The backfire is already evident. Evangelicals, long a bastion of uncritical support for Israel, are showing cracks of doubt. A 2023 survey by Christianity Today found that 42% of American evangelicals support an immediate ceasefire, and 50% acknowledge that Israel’s blockade has oppressed Palestinians. These numbers reflect a growing unease, a recognition that violence begets violence, and that dismissing Palestinian humanity – Christian, Muslim, or otherwise – betrays the Gospel. The dominant voices cheering for Gaza’s destruction are increasingly out of step, not just with global sentiment but with the nuanced convictions of many believers. The more the West ignores this, the more it risks alienating its own soul.
This crisis is a testing ground for the West’s Christian values. Will we embrace the personhood revolution – caring for the poor, the downtrodden, the scapegoated, as the early Church did? Or will we reject it, doubling down on the myth that bombs can secure peace? The stakes are existential. A civilization that sacrifices the vulnerable to preserve its power is a civilization that has already lost its way. The West, built on the Christian insight that every person bears God’s image, cannot survive if it trades that truth for the false gods of ethno-narcissism and militarism.
On my radio show, A Neighbor’s Choice, I’ve argued that true liberty is the absence of fear – fear of death, lack, or the “other.” Jesus modeled this liberty by refusing to scapegoat, by dining with sinners, by touching lepers.
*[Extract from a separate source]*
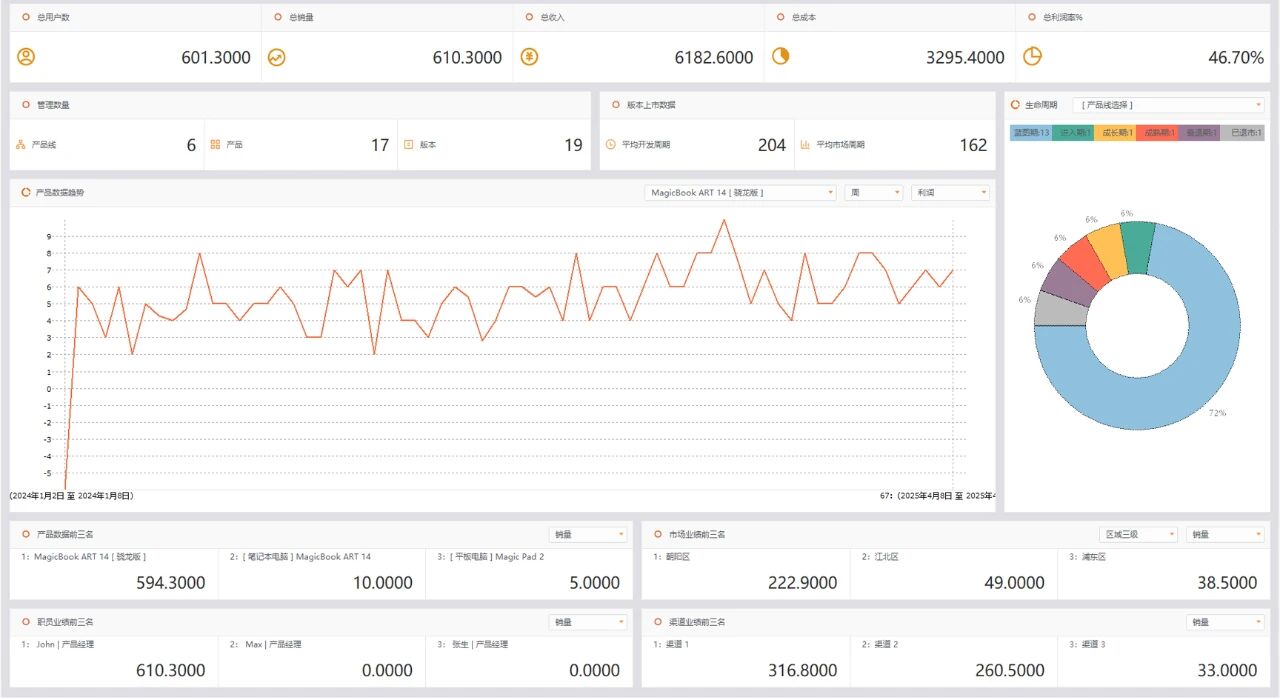The width and height of the screenshot is (1280, 698).
Task: Open the 区域三级 region level dropdown
Action: (x=1138, y=534)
In Gaza, we are called to do the same: to reject the fear-driven narrative that paints all Palestinians as threats, to see their faces as neighbors, not enemies. The world watches as we decide. If we fail this moment, we do not just betray Gaza’s children; we betray ourselves, unraveling the moral fabric that holds us together.
The Gaza crisis is beyond a geopolitical tragedy; it is a spiritual test. It challenges us to live out the Gospel’s radical call to nonviolence and solidarity with the victim. The attempt to repeal Christianity’s personhood revolution will fail because the truth of the Cross is too potent, too deeply woven into our world. But the cost of that failure will be ours to bear if we choose the path of violence over the path of love. Let us choose wisely, lest we find ourselves strangers to the very values that made us who we are.